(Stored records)
▼

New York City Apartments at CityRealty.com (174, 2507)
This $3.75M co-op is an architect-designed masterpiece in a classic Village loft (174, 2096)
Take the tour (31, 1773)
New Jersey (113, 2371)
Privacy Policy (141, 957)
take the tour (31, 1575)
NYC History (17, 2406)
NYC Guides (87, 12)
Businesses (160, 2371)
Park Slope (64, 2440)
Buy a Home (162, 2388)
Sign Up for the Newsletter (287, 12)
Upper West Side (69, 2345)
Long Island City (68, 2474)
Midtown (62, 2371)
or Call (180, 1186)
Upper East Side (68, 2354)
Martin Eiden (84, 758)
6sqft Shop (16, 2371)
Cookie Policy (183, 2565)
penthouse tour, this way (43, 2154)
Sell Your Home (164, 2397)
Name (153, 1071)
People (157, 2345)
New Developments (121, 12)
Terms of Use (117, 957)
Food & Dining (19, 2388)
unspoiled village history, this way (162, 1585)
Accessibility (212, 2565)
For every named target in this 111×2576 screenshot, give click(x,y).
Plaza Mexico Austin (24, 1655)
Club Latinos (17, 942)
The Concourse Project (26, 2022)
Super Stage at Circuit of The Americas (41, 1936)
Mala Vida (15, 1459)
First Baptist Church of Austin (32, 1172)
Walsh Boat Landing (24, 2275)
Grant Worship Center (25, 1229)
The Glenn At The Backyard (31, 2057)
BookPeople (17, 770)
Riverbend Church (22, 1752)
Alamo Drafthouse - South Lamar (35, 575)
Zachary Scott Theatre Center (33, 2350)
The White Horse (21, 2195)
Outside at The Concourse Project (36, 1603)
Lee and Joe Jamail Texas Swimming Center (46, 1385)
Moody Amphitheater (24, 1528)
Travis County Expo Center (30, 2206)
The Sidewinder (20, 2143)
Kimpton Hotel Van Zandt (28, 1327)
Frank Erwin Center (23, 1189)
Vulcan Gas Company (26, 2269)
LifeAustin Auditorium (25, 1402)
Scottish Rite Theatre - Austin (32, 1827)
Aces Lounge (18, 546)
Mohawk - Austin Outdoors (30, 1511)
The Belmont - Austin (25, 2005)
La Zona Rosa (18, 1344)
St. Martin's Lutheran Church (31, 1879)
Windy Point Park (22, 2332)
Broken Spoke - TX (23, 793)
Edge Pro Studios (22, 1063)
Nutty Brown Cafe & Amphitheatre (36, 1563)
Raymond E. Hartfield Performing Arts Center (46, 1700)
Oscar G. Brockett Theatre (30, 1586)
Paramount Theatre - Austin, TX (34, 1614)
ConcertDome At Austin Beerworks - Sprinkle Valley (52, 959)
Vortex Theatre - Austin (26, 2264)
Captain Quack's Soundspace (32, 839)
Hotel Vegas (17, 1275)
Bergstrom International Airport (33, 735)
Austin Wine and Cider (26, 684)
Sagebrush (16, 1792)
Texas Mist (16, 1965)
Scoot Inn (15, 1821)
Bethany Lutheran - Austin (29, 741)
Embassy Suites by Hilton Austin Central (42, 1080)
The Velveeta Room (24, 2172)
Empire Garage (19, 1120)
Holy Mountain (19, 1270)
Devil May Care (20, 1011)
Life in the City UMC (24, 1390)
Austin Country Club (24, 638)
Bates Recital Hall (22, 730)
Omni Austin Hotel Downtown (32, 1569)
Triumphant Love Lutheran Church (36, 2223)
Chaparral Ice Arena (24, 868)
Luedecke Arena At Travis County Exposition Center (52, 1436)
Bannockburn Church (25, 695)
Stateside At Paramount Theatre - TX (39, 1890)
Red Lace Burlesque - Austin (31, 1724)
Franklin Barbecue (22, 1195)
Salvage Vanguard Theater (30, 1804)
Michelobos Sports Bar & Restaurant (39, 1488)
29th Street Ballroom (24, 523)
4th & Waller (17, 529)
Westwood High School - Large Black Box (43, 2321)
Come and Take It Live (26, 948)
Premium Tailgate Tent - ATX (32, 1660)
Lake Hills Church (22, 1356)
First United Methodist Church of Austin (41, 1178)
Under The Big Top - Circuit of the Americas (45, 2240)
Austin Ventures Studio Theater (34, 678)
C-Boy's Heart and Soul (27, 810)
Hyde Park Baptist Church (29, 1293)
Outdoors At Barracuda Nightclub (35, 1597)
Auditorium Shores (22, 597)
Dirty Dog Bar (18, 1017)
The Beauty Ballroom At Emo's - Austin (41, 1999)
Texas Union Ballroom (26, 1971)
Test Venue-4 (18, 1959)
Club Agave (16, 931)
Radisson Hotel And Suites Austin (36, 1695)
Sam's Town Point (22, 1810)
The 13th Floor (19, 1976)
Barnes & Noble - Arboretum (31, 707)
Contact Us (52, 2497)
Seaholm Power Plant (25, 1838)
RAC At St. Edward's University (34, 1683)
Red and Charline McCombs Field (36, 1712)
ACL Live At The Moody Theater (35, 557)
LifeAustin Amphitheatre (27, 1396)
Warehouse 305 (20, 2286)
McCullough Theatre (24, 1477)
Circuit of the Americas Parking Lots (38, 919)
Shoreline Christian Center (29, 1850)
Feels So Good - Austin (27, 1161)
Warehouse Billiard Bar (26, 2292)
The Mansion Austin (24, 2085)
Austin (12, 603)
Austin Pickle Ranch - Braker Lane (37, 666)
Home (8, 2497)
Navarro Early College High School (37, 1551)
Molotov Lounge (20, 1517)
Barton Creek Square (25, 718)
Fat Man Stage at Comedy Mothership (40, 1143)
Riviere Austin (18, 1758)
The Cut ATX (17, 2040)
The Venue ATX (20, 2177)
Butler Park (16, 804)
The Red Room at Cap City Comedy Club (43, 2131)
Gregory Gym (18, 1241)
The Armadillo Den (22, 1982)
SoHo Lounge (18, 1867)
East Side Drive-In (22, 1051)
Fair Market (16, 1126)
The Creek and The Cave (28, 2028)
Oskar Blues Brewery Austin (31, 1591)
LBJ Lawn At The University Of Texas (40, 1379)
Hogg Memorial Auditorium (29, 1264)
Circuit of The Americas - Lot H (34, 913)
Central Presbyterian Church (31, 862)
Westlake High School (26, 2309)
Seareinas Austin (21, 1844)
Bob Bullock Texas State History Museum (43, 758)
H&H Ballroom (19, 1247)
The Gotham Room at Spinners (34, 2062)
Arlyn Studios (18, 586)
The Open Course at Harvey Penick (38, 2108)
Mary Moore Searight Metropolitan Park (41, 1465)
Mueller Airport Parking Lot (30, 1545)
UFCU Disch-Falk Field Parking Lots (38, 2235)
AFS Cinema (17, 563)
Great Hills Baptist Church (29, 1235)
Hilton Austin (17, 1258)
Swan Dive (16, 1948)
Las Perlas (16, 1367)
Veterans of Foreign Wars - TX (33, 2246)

▲

• **Your task**:
Repeat, exactly as they stand above, the lines from the line with "Sam's Town Point (22, 1810)" to the line with "The Open Course at Harvey Penick (38, 2108)", both lines included.

• **Solution to this task**:
Sam's Town Point (22, 1810)
The 13th Floor (19, 1976)
Barnes & Noble - Arboretum (31, 707)
Contact Us (52, 2497)
Seaholm Power Plant (25, 1838)
RAC At St. Edward's University (34, 1683)
Red and Charline McCombs Field (36, 1712)
ACL Live At The Moody Theater (35, 557)
LifeAustin Amphitheatre (27, 1396)
Warehouse 305 (20, 2286)
McCullough Theatre (24, 1477)
Circuit of the Americas Parking Lots (38, 919)
Shoreline Christian Center (29, 1850)
Feels So Good - Austin (27, 1161)
Warehouse Billiard Bar (26, 2292)
The Mansion Austin (24, 2085)
Austin (12, 603)
Austin Pickle Ranch - Braker Lane (37, 666)
Home (8, 2497)
Navarro Early College High School (37, 1551)
Molotov Lounge (20, 1517)
Barton Creek Square (25, 718)
Fat Man Stage at Comedy Mothership (40, 1143)
Riviere Austin (18, 1758)
The Cut ATX (17, 2040)
The Venue ATX (20, 2177)
Butler Park (16, 804)
The Red Room at Cap City Comedy Club (43, 2131)
Gregory Gym (18, 1241)
The Armadillo Den (22, 1982)
SoHo Lounge (18, 1867)
East Side Drive-In (22, 1051)
Fair Market (16, 1126)
The Creek and The Cave (28, 2028)
Oskar Blues Brewery Austin (31, 1591)
LBJ Lawn At The University Of Texas (40, 1379)
Hogg Memorial Auditorium (29, 1264)
Circuit of The Americas - Lot H (34, 913)
Central Presbyterian Church (31, 862)
Westlake High School (26, 2309)
Seareinas Austin (21, 1844)
Bob Bullock Texas State History Museum (43, 758)
H&H Ballroom (19, 1247)
The Gotham Room at Spinners (34, 2062)
Arlyn Studios (18, 586)
The Open Course at Harvey Penick (38, 2108)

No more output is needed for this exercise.